*Problem details*: Return the line containing "You are a GUI" together with every later line up to the end of the records, exactly and with no pictures; return nothing else.

*Supplied records*:
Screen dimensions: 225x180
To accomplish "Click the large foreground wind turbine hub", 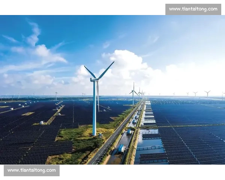I will coord(95,80).
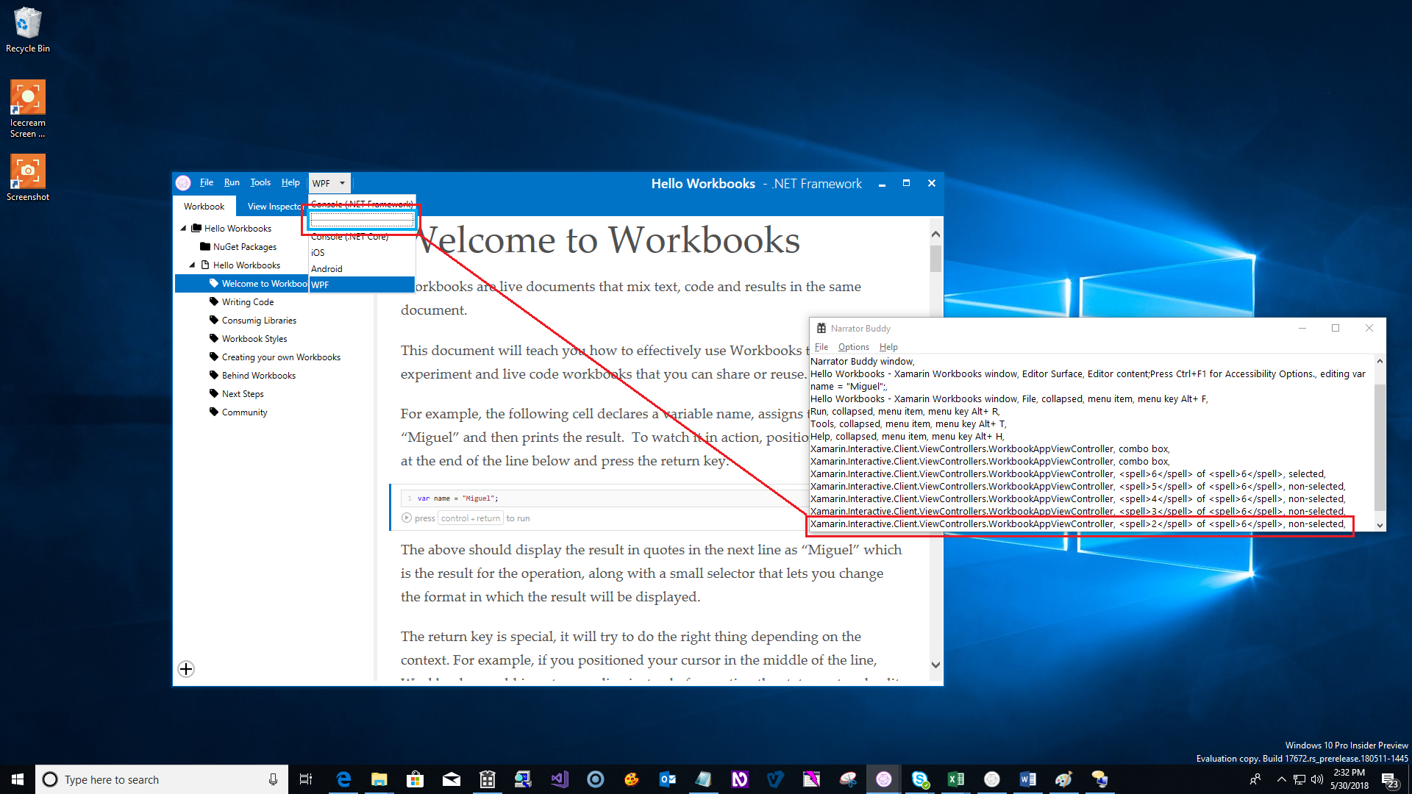The image size is (1412, 794).
Task: Open the WPF platform combo box
Action: (329, 183)
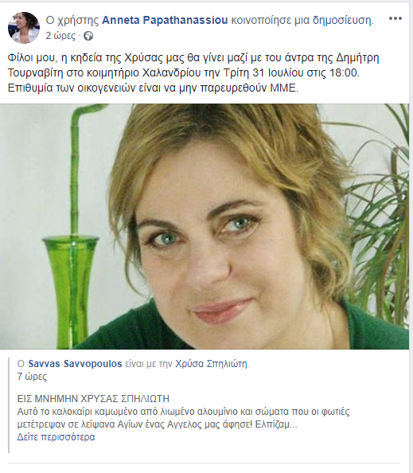Click the "2 ώρες" post timestamp
The width and height of the screenshot is (413, 473).
click(60, 36)
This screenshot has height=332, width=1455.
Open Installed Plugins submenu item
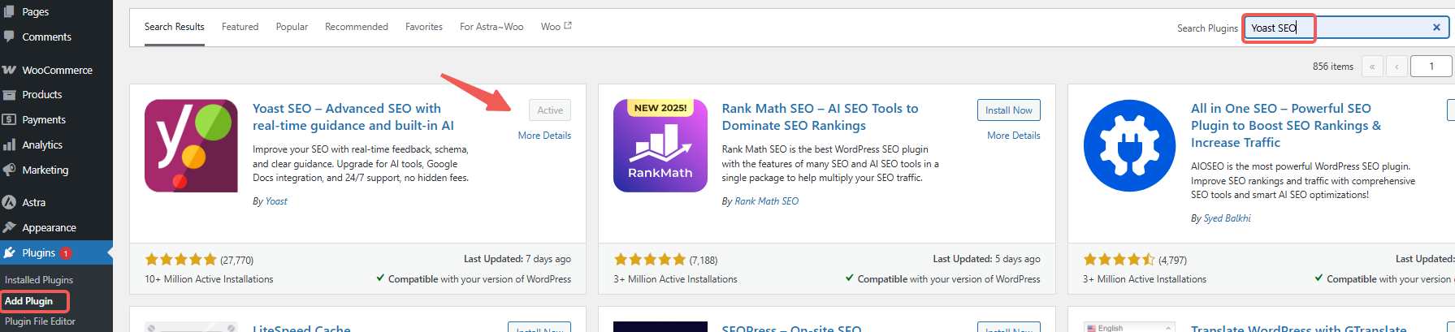(39, 280)
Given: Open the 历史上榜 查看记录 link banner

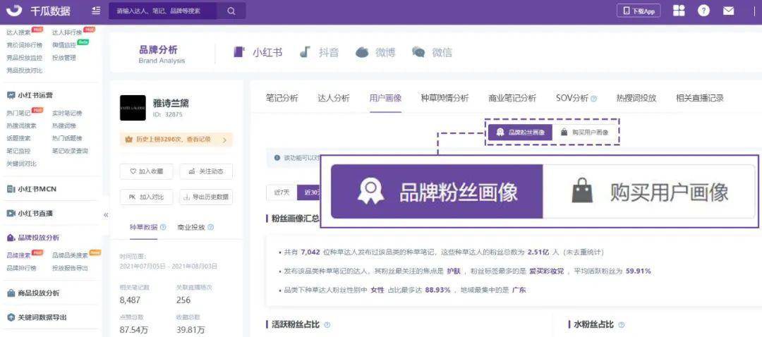Looking at the screenshot, I should tap(176, 140).
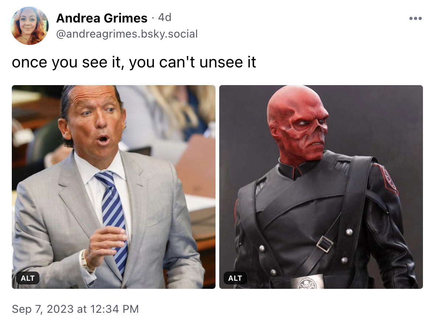
Task: Click Andrea Grimes' round profile avatar
Action: (x=29, y=26)
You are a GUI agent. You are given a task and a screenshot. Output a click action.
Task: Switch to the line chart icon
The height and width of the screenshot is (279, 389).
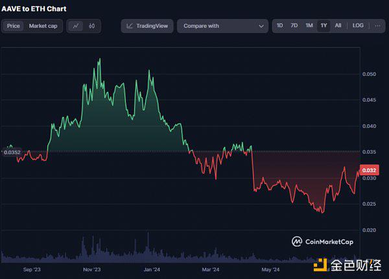(77, 26)
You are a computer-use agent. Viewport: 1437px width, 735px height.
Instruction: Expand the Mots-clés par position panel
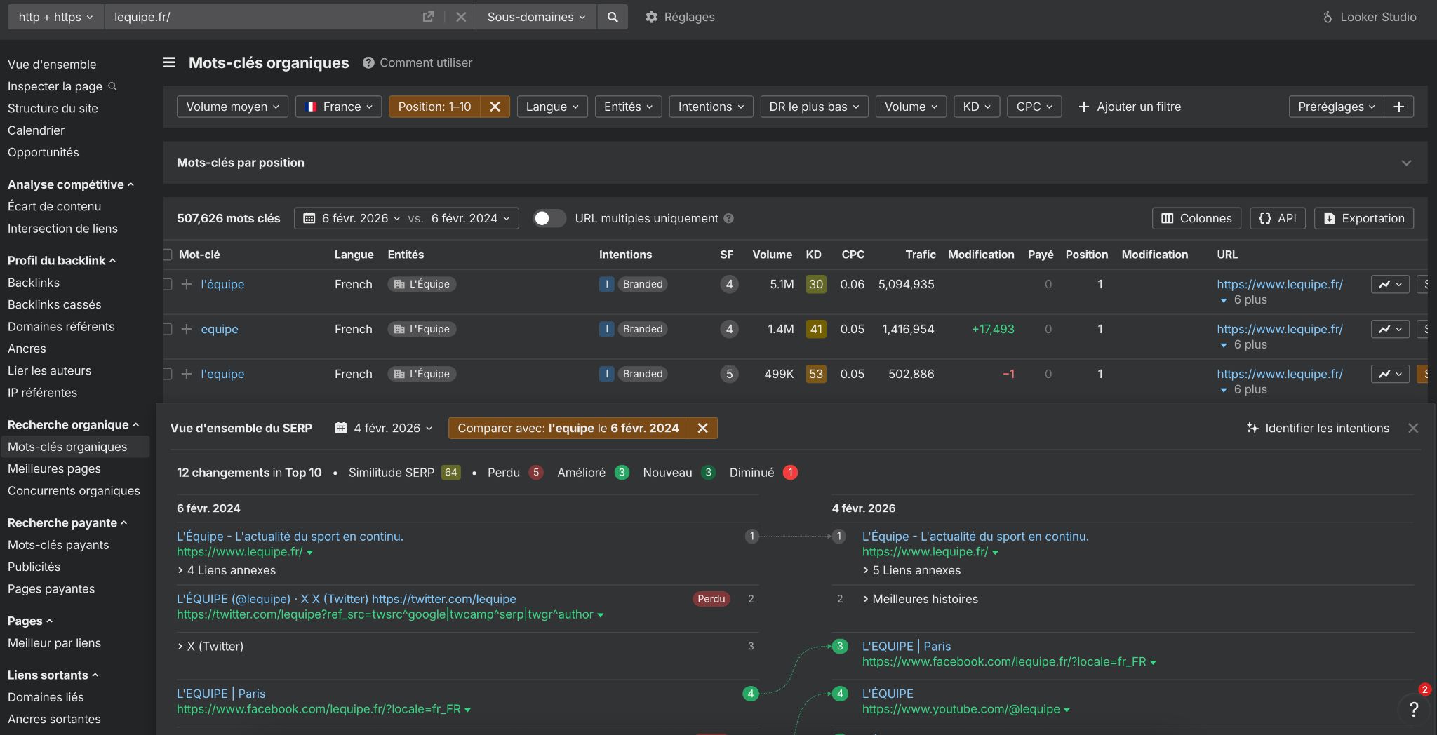(x=1405, y=163)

*Written solution*:
You are a GUI agent. You are given a task and a screenshot. Output a click action.
Task: Switch to the line chart icon
The height and width of the screenshot is (279, 389).
(77, 26)
You are a computer-use agent. Viewport: 1437px width, 735px height.
Instruction: Expand the Mots-clés par position panel
(x=1405, y=163)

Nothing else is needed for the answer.